Patients and families of patients with mesothelioma do not ask for much. They have no time to waste on therapies that have proven useless for extending survival when confronted with the incredibly small portfolio of efficacious treatment options in this disease. For this reason, Wieneke Buikhuisen and colleagues’ long awaited, superbly designed and executed switch maintenance trial with thalidomide1 is a landmark achievement in mesothelioma, despite the fact that it failed to show improvement in time to progression compared with best supportive care (median time to progression 3·6 months in the thalidomide group vs 3·5 months in the active supportive care group; hazard ratio [HR] 0·95, 95% CI 0·73—1·20, p=0·72). This 5 year randomised trial in 222 patients represents an international collaboration and involved a novel approach built on previous data, thoughtful stratification of the two cohorts, central reading of imaging, and an attempt to correlate contemporary biomarkers and inflammatory or angiogenic-related molecules with time to progression and survival.
So what are the implications that no benefit was reported for yet another attempt to control the angiogenic pathway in mesothelioma? The outcome means that despite our greatest efforts to understand the biology of this disease, and to target promising pathways that seem to contribute to mesothelioma progression, we have no idea which of these pathways is most important, and specifically in which patients we should target that pathway. Within the data presented in this trial there are hints for future work, albeit limited by lack of power. Interleukin 6 seems to be prognostic in a small subset of patients, and non-epithelial histology classically has a worse prognosis than epithelial. Careful scrutiny of the data reveals that the hazard ratio for use of thalidomide seems to favour improved time to progression in individuals with raised interleukin 6 (HR 0·7, 95% CI 0·3—1·4) and non-epithelial histology (0·8, 95% CI 0·3—2·2), which is the very group that we would like to see results in. Although the statistical chance that this is a real finding might be small, the point is that thalidomide, like other new drugs, must be used only in patients for whom a benefit will be seen, and until we are able to match predictive markers with carefully done randomised trials, we could be harming some patients. Buikhuisen and colleagues point this out in their analyses, which showed shorter median overall survival in the thalidomide group (10·6 months) than in the active supportive care group (12·9 months), although this difference was not significant (HR 1·2, 95% CI 0·9—1·6, p=0·21). Certainly logic would dictate that it is high time to use specific agents to hit specific targets in mesothelioma.

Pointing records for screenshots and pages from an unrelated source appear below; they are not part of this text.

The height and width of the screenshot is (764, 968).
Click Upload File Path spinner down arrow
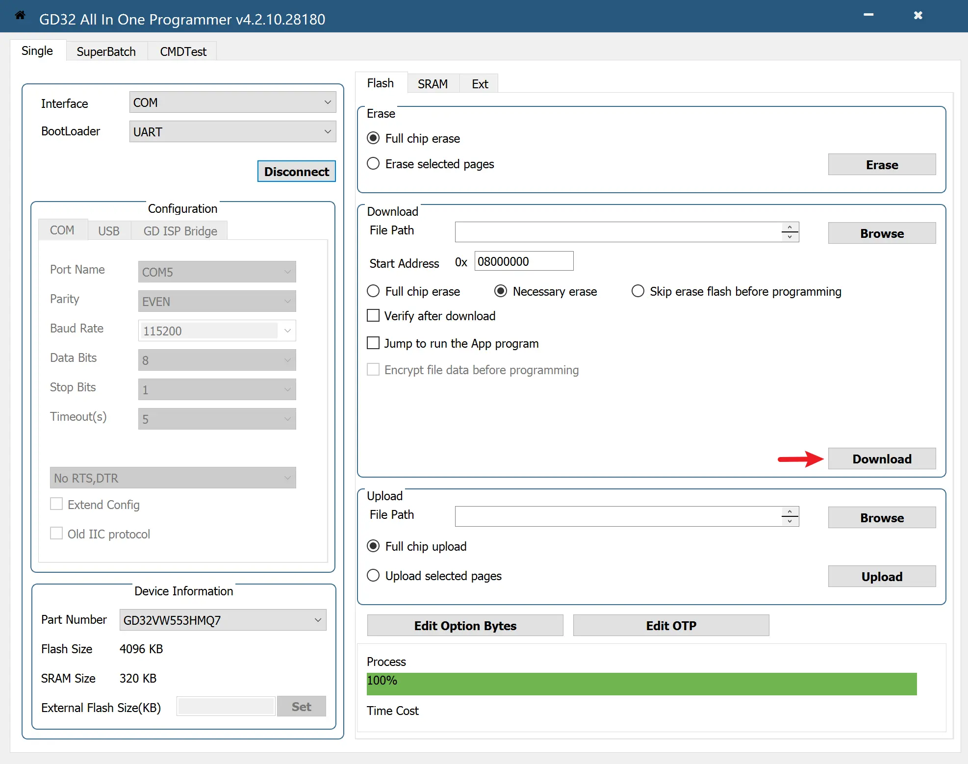790,521
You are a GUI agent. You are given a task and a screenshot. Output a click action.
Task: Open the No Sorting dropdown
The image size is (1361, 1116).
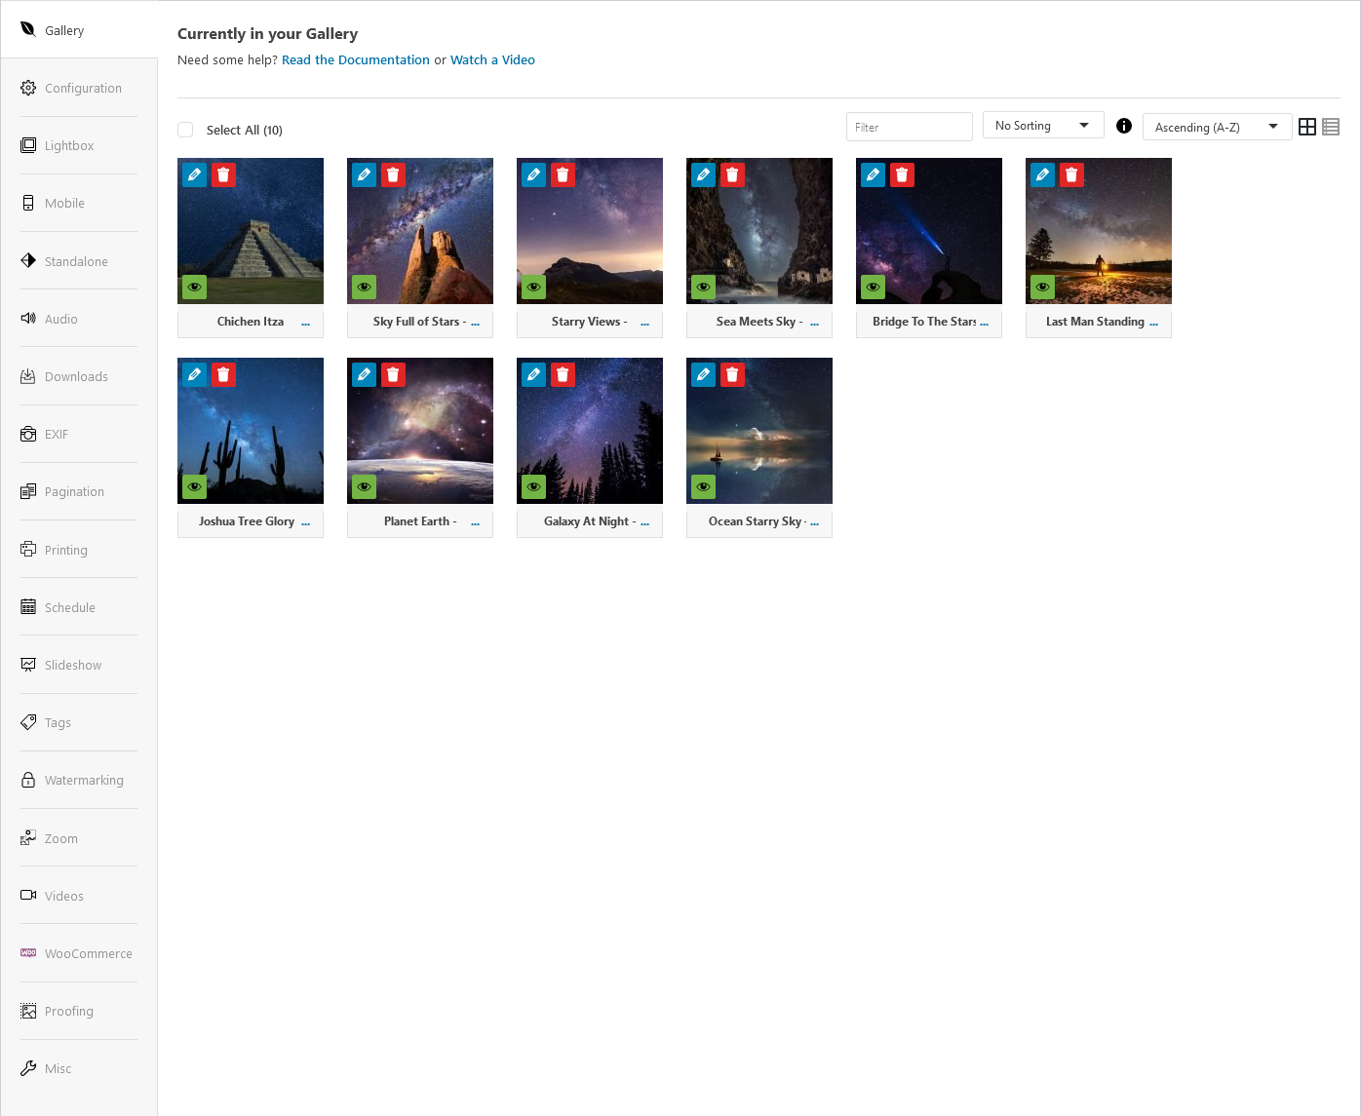click(x=1042, y=126)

But do we have any reasonably specific targets for mesothelioma? Many of the ongoing trials, unlike thalidomide therapy, are based on targeting a molecule that seems to be specific to the disease. Unfortunately, however, despite overexpression of EGFR in mesothelioma,2, 3 most studies with the exception of two4—6 have not described the common mutations seen in non-small-cell lung cancer, and no efficacy has been noted for gefitinib7 or erlotinib.8 By contrast, the glycoprotein mesothelin9 is overexpressed in mesothelioma as well as selected other tumours, and is being targeted for therapy with recombinant immunotoxins10 or monoclonal antibodies.11 Both therapies have had encouraging preliminary responses in combination with pemetrexed and cisplatin. Finally, WT1 peptide vaccination has been shown to elicit immune responses in mesothelioma patients who overexpress WT1,12 and is the basis for an ongoing post-chemotherapy vaccination trial (NCT01265433).
So why do we struggle and why is the pace of success in mesothelioma so slow? In this orphan disease, as illustrated by this trial, patient accrual takes a long time, and when we do accrue patients, we really must study the disease using a coordinated, multiplatform, and novel technology based approach. We need to have sufficient archives of longitudinally collected serum, plasma, mononuclear cells, and paraffin blocks so that we can define genomic, proteomic, microRNA, or metabolomic differences between responders and non-responders for a given therapy. This discussion leads into another emerging issue, which is our interpretation of response to therapy considering the complex geometry of the abdomen and the pleura. We need trials that are large enough to allow accurate definitions of response, possibly using tumour volumes13,14 or metabolic volumes.15
There is no question that we need more randomised trials in mesothelioma to help us to discard useless therapies and pursue promising ones; however, we need to pick up the pace for all inclusive phase 2 ventures that have enough power not only to define promising efficacy to move to phase 3 but also to define molecular or biochemical reasons for this efficacy, as well as to validate more quantitative ways of recording responses. International efforts must therefore not only plan for central interpretation of clinical endpoints, but also prepare for validation of novel discoveries from the archives of such trials. Obviously, funding for these efforts is crucial, but without proper insightful and forward-looking trial planning, funding support will certainly be as difficult as improving survival for these patients.